Le plus remarquable, le puits 5003, a livré un remplissage stratifié complexe caractérisé par des apports successifs de matières organiques et de pierres chauffées, associés à des déchets sidérurgiques (réduction ?). Le remplissage de ce puits a montré de nombreux restes de faune très bien conservés, des pièces de bois travaillées, des macrorestes (glands, graines, etc.), un fragment de calvaria humaine et une perle d'ambre, objet exceptionnel dans le contexte régional au second âge du Fer. La zone 4 correspond à une partie d'un établissement gallo-romain de petite taille (étudié sur 5 000 m2) délimité, à l'origine, par des fossés dessinant un enclos quadrangulaire ouvert au sud, côté sur lequel vient se greffer un réseau de fossés (de drainage ?). L'enclos, créé vers le milieu du ier s., connaît une réfection vers la fin du Ier s., les limites n'étant peut-être plus guère perceptibles dès les IIe-IIIe s. Une fosse d'extraction rectangulaire située hors de l'enclos est utilisée à cette époque comme dépotoir. L'aire interne de l'enclos, au substrat de sables et graviers, est très dégradée par les travaux agricoles. Il ne subsiste plus que deux modestes bâtiments sur poteaux, deux autres « nébuleuses » de poteaux, un puits et une petite fosse carrée aux parois parementées (cellier ?). La découverte de moellons de calcaire, de fragments de plaques de calcaire sciées, de terres cuites architecturales (tubulures...) et d'un fragment de vitre permet d'envisager l'éradication totale de bâtiments construits en dur.
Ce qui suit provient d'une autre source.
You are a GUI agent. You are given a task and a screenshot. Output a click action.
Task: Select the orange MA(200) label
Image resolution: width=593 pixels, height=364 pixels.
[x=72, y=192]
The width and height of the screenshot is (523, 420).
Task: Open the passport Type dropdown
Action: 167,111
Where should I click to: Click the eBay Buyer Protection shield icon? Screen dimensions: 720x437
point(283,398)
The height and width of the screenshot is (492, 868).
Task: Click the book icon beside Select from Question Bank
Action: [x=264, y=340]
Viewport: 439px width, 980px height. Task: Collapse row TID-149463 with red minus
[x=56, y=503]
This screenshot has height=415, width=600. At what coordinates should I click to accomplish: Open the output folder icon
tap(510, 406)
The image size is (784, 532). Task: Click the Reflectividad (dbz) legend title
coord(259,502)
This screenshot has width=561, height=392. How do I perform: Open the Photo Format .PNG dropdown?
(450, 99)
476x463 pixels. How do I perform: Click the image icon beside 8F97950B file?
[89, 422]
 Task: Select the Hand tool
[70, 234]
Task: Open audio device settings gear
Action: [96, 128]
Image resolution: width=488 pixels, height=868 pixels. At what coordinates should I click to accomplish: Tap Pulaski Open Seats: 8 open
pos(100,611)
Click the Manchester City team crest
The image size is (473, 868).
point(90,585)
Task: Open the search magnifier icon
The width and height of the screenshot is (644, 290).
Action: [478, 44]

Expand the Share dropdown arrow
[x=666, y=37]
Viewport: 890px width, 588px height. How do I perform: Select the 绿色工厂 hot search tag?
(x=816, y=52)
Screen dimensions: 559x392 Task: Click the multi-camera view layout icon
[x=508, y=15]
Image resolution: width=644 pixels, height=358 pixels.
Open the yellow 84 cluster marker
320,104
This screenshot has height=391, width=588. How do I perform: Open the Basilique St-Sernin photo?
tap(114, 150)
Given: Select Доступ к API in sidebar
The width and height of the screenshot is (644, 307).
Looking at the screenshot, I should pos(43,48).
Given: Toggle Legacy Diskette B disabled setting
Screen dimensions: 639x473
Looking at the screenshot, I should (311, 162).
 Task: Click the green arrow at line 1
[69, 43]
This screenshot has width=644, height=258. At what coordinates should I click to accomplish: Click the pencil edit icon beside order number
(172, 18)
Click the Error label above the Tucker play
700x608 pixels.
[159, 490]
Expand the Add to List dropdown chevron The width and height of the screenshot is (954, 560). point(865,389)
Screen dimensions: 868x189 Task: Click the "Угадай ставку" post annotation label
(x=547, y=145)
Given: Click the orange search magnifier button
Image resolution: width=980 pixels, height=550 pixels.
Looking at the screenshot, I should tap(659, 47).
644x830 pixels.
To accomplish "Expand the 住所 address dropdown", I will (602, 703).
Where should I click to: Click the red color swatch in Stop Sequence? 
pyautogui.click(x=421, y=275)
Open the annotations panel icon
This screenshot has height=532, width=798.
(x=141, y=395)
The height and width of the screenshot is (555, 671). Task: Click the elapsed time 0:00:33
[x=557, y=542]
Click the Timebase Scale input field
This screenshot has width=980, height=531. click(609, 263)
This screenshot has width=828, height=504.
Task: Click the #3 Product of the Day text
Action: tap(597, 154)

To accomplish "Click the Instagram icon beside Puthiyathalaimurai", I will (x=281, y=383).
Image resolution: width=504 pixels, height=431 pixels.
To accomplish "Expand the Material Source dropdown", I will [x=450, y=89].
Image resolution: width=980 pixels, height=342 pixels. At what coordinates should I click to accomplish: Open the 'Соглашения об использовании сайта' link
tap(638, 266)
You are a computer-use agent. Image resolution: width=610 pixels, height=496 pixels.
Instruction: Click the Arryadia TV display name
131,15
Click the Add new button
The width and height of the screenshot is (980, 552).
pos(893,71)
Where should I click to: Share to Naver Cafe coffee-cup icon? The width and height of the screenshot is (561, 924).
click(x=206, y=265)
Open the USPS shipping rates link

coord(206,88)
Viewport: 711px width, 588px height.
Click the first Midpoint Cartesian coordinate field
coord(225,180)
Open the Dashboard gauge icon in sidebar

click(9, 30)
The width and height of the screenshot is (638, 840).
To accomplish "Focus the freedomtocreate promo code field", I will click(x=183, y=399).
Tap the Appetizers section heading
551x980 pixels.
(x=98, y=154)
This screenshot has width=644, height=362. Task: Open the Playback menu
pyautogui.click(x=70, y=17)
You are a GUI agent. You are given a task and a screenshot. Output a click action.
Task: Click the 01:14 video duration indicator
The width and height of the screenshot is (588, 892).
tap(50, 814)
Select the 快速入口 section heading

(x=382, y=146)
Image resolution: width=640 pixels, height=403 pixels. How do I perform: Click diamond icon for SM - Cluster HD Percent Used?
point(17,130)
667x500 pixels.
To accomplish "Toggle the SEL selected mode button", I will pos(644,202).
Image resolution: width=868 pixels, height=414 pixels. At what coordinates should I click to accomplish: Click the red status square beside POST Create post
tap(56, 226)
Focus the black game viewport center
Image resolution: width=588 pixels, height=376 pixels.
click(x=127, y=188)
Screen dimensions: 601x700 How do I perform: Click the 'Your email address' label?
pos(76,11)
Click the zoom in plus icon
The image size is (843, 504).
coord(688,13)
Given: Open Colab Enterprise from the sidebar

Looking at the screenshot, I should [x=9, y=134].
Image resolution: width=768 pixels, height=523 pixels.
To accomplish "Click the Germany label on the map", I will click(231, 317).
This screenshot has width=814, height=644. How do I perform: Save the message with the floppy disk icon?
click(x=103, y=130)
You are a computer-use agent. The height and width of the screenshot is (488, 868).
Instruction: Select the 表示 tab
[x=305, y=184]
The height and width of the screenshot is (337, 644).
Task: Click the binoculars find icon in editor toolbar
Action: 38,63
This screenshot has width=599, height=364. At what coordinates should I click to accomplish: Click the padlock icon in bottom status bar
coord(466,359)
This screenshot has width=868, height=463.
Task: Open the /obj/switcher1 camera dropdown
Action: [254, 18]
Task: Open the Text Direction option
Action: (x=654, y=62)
Le ive s. est marqué par la création de fosses au remplissage très cendreux et surtout par l'aménagement d'un sol de cour gravillonné qui se trouvera piégé par tassement différentiel dans le comblement d'une grande fosse d'extraction. Si l'enclos du Haut Empire n'est pas significativement différent des établissements ruraux fouillés dans cette partie de la civitas senonum, la nature de l'occupation d'époque constantinienne reste à préciser mais, en l'absence de tout bâtiment, la tâche s'annonce complexe. On notera, pour cette période, la découverte d'un instrumentum diversifié et fort intéressant (poignard, épingle en bronze à tête polyédrique en pâte de verre, épingle en os à tête anthropomorphe, bracelet en pâte de verre...) ainsi qu'un lot de 14 monnaies groupées (bourse ?).

L'étude de cet établissement, qui semble être abandonné avant la période valentinienne, permettra de reconsidérer le problème de l'organisation du paysage agraire de ce secteur de la vallée de la Seine à proximité de la voie Sens-Paris et de l'agglomération antique de Monterau (Condate).